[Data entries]
- - -

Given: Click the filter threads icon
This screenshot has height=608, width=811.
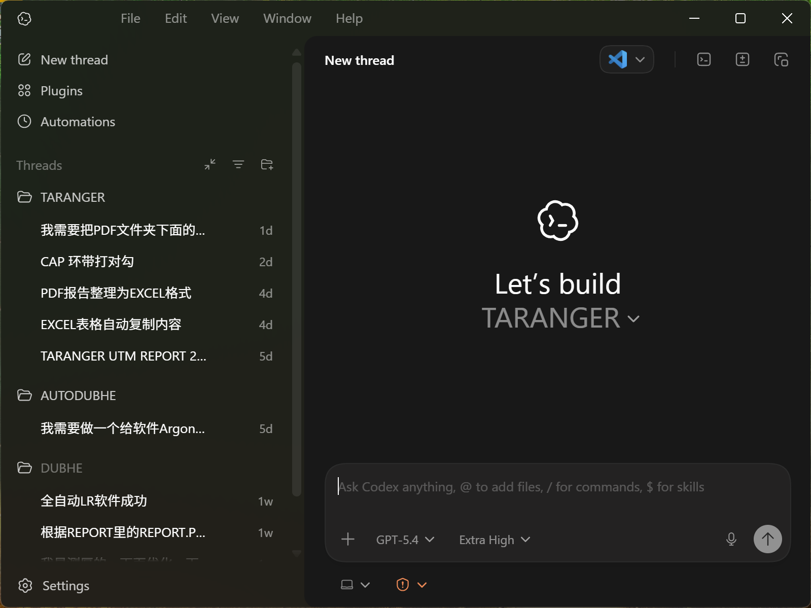Looking at the screenshot, I should 238,165.
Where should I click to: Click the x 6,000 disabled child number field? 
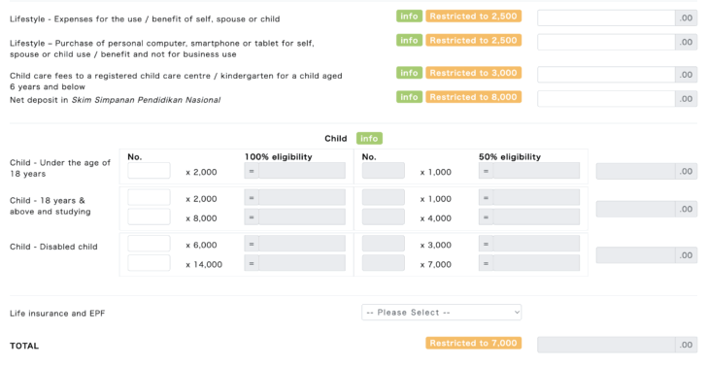149,244
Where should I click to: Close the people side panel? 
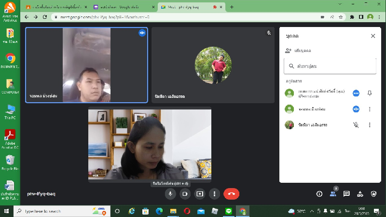click(372, 36)
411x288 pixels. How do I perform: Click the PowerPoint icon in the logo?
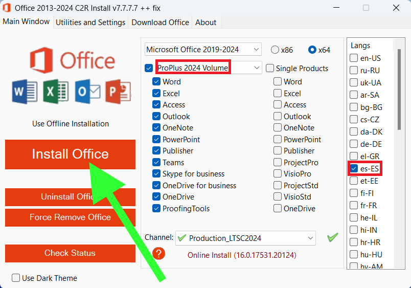118,92
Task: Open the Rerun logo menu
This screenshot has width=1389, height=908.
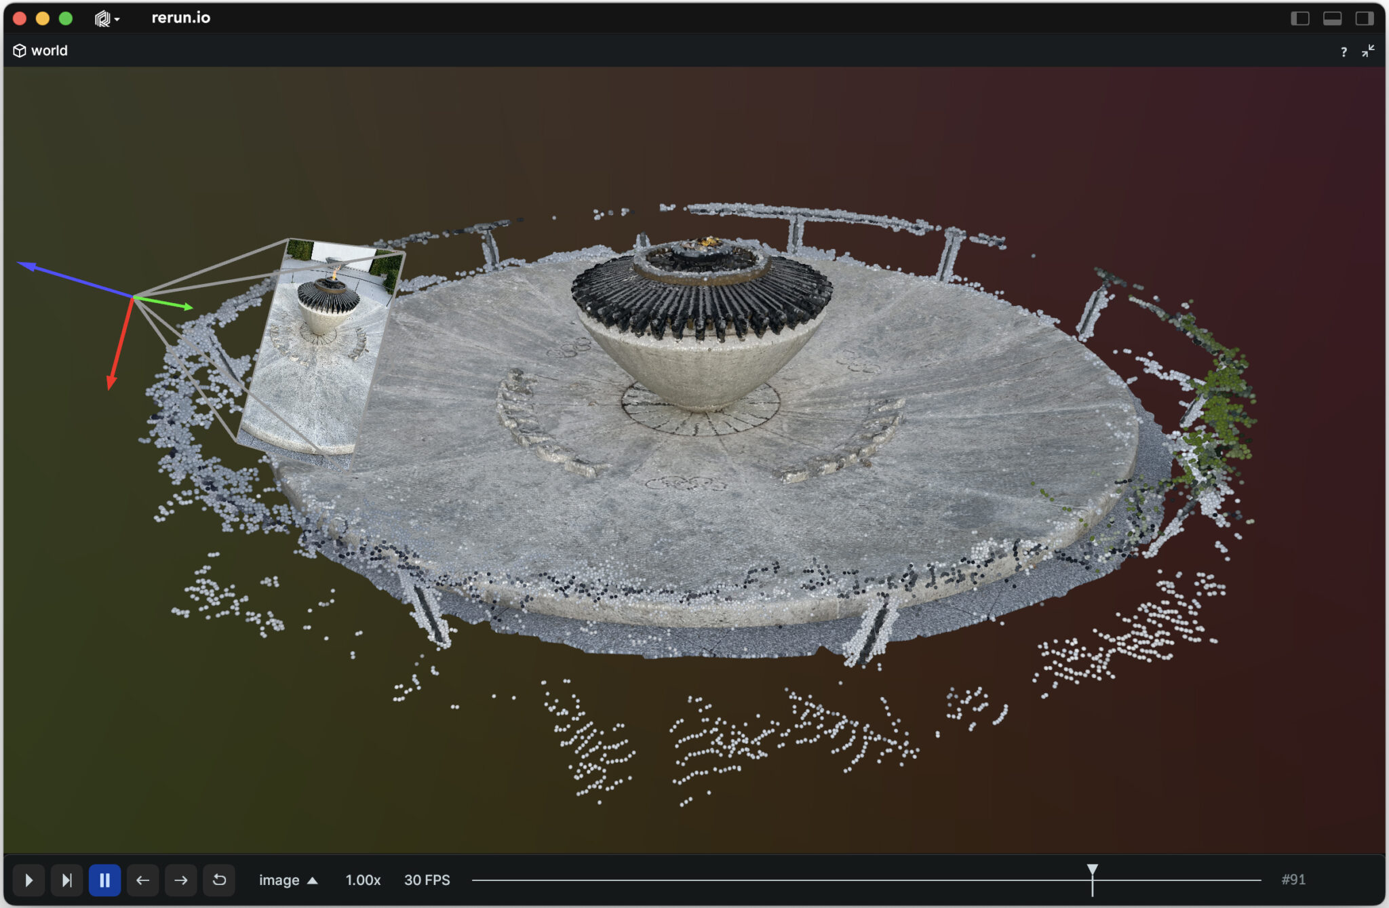Action: click(x=106, y=18)
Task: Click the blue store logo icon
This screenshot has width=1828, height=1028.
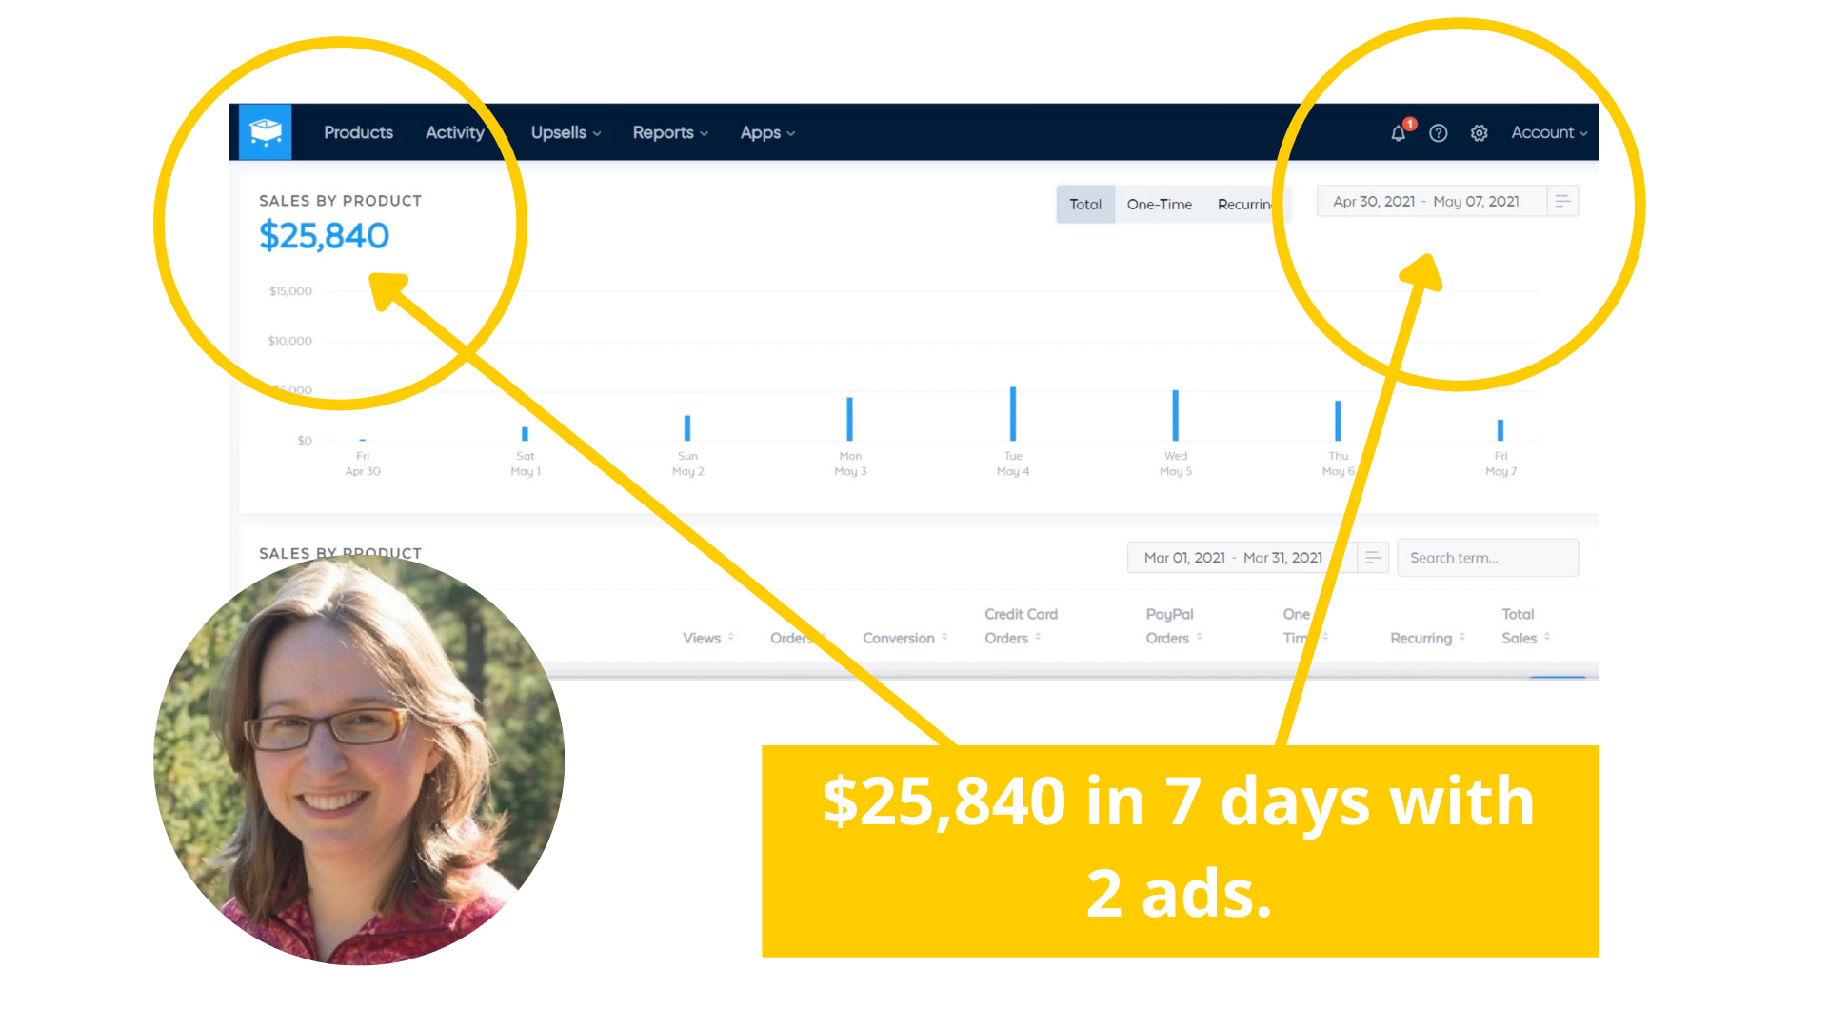Action: (x=265, y=131)
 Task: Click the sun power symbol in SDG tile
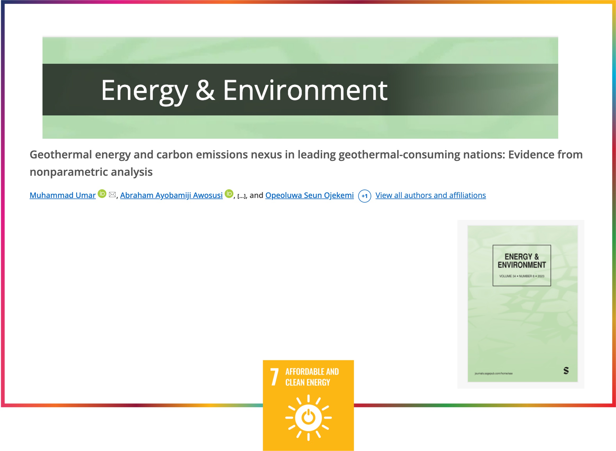pos(308,418)
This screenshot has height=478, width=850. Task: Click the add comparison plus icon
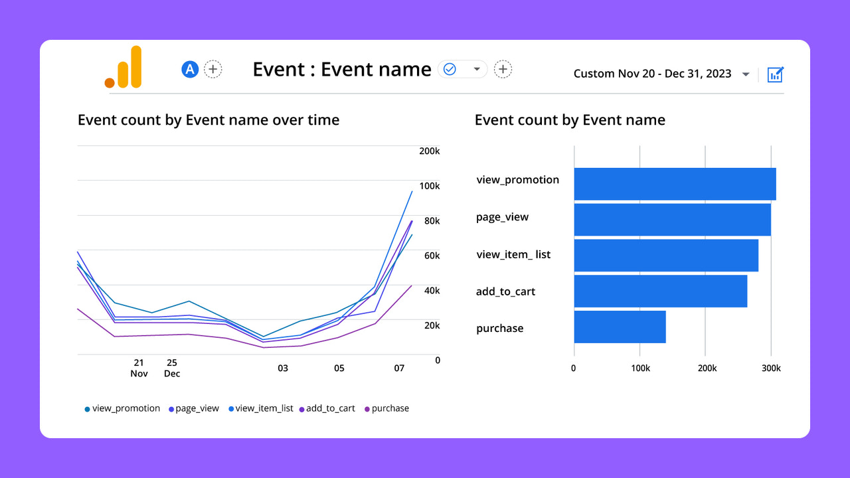(213, 68)
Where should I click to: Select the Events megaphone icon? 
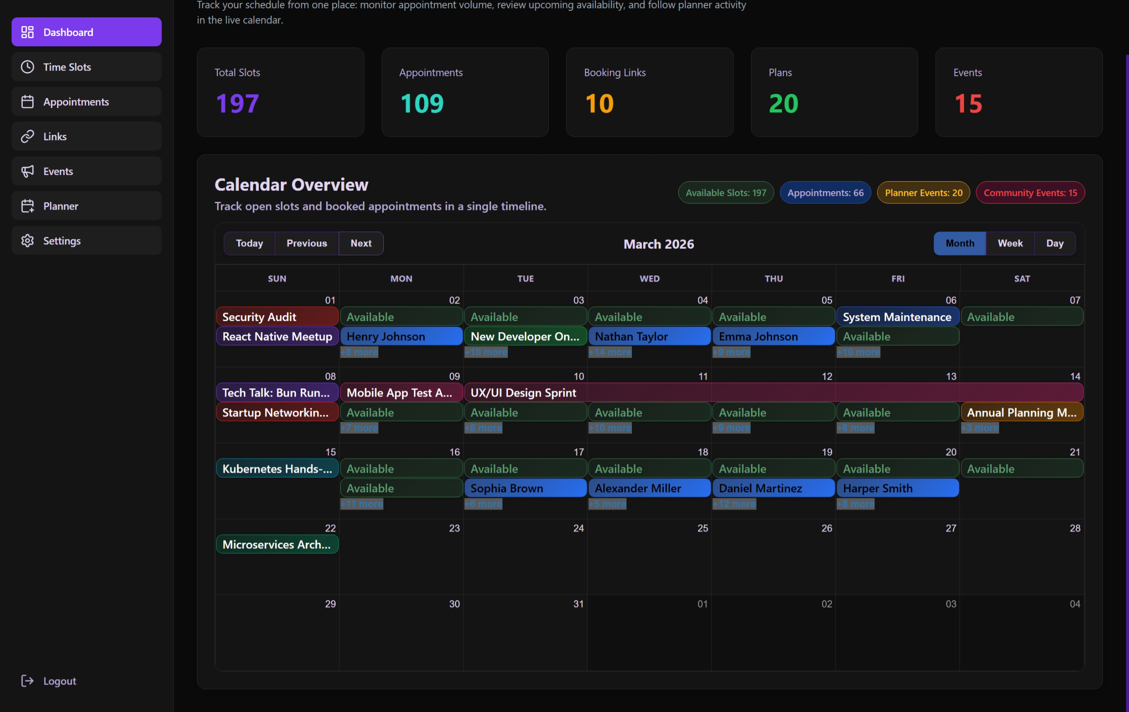click(x=27, y=171)
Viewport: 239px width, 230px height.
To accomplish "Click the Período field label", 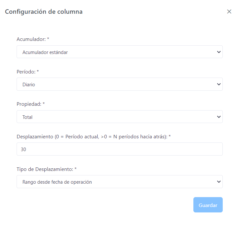I will pyautogui.click(x=28, y=72).
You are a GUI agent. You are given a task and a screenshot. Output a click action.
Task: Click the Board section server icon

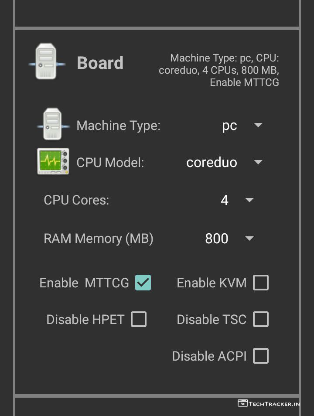click(47, 62)
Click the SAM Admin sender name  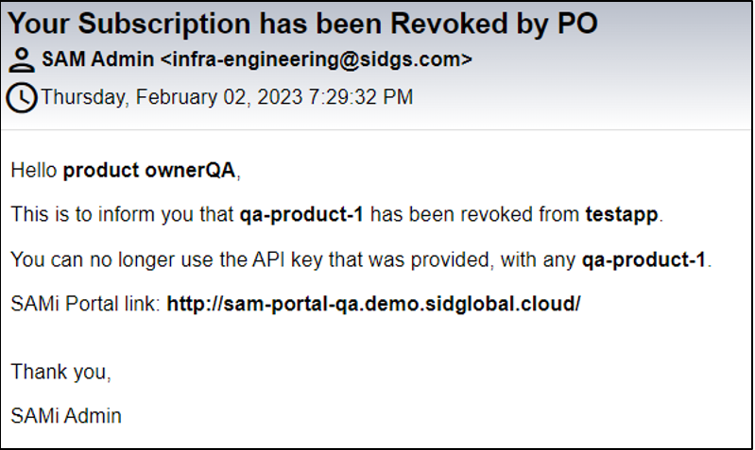[97, 59]
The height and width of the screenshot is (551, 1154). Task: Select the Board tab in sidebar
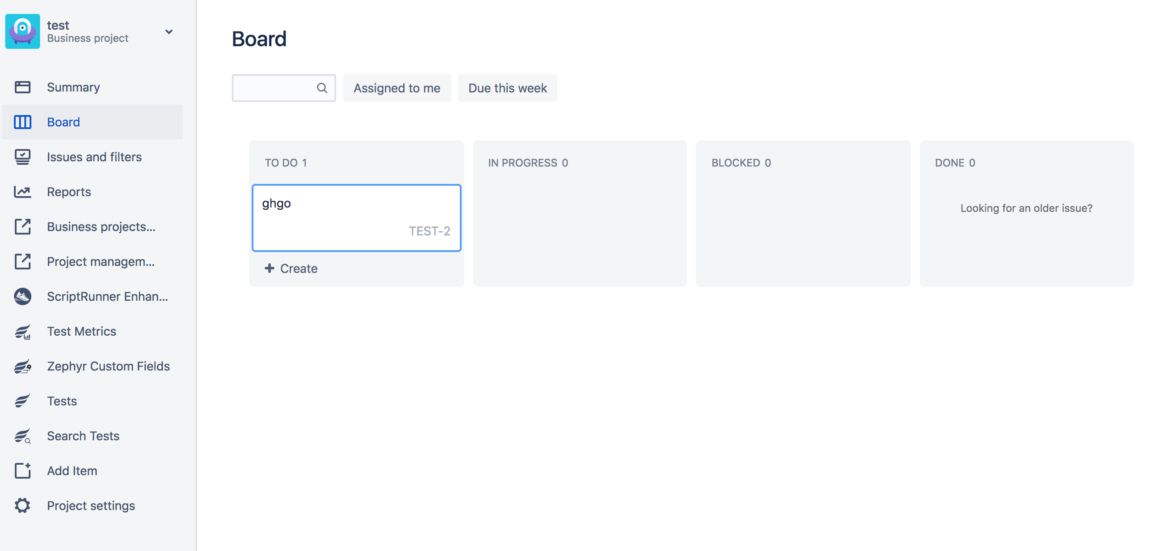point(63,121)
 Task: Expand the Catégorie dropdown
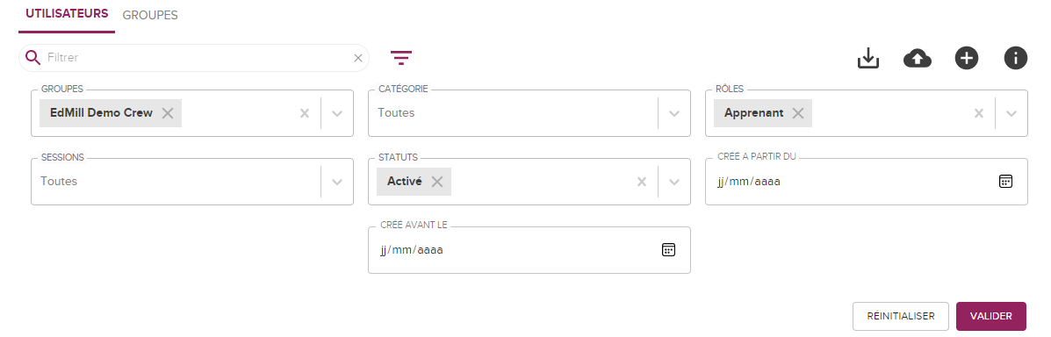coord(674,113)
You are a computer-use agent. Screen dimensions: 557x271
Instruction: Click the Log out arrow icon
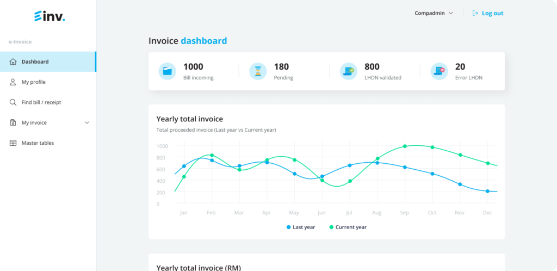pyautogui.click(x=475, y=13)
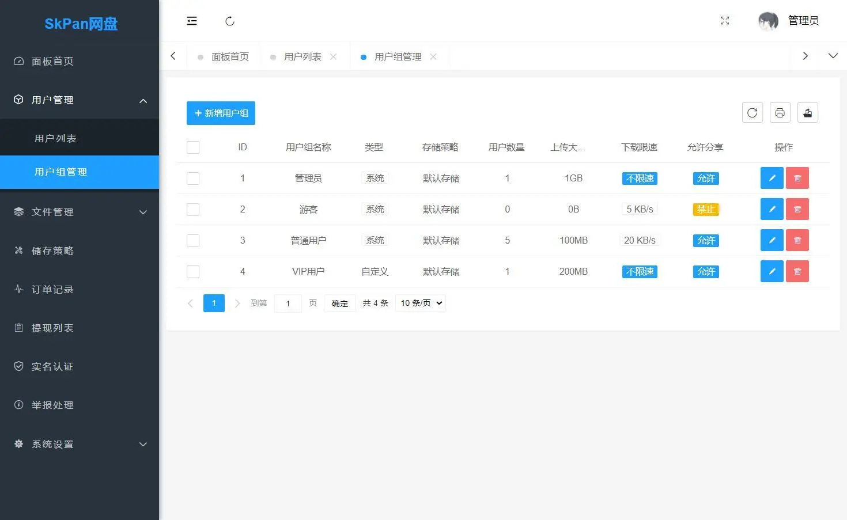Screen dimensions: 847x520
Task: Expand the 系统设置 sidebar section
Action: pos(80,444)
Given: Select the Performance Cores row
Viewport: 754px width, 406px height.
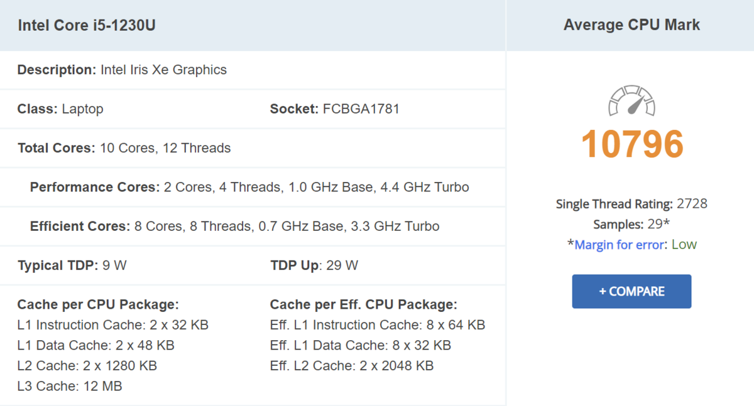Looking at the screenshot, I should 249,187.
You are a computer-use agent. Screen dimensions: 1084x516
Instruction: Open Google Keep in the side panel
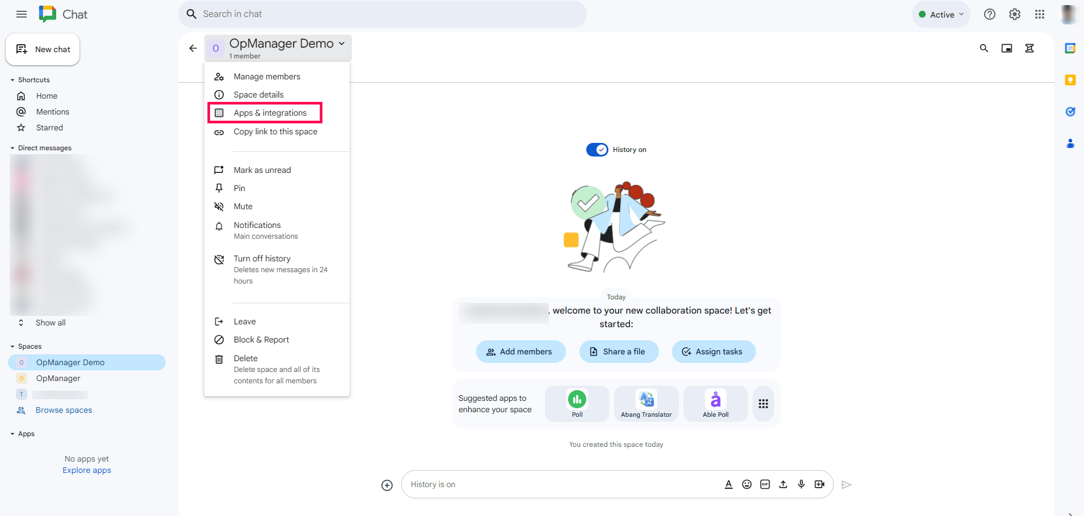coord(1071,80)
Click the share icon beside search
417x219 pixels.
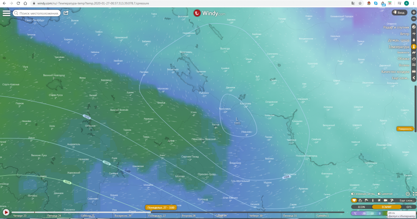click(x=66, y=13)
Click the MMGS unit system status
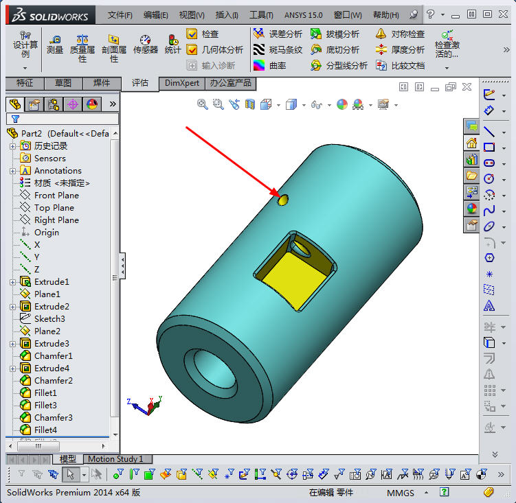Screen dimensions: 516x503 tap(401, 493)
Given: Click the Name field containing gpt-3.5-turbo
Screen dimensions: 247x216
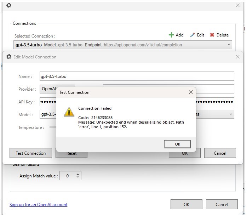Looking at the screenshot, I should pos(137,76).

- - -

_EXERCISE BRIEF_.
Rewrite the rows starting at the first row and ending at the line containing "click(372, 36)", replacing "Where should I click to" with "How do I" and keeping everything else the same. Omit the pictures from your answer.

_ANSWER TO THE PROBLEM_.
Given: Click the filter threads icon
This screenshot has height=608, width=811.
Looking at the screenshot, I should 238,165.
How do I: Click the x 6,000 disabled child number field? 
149,244
How do I: Close the people side panel? 
click(372, 36)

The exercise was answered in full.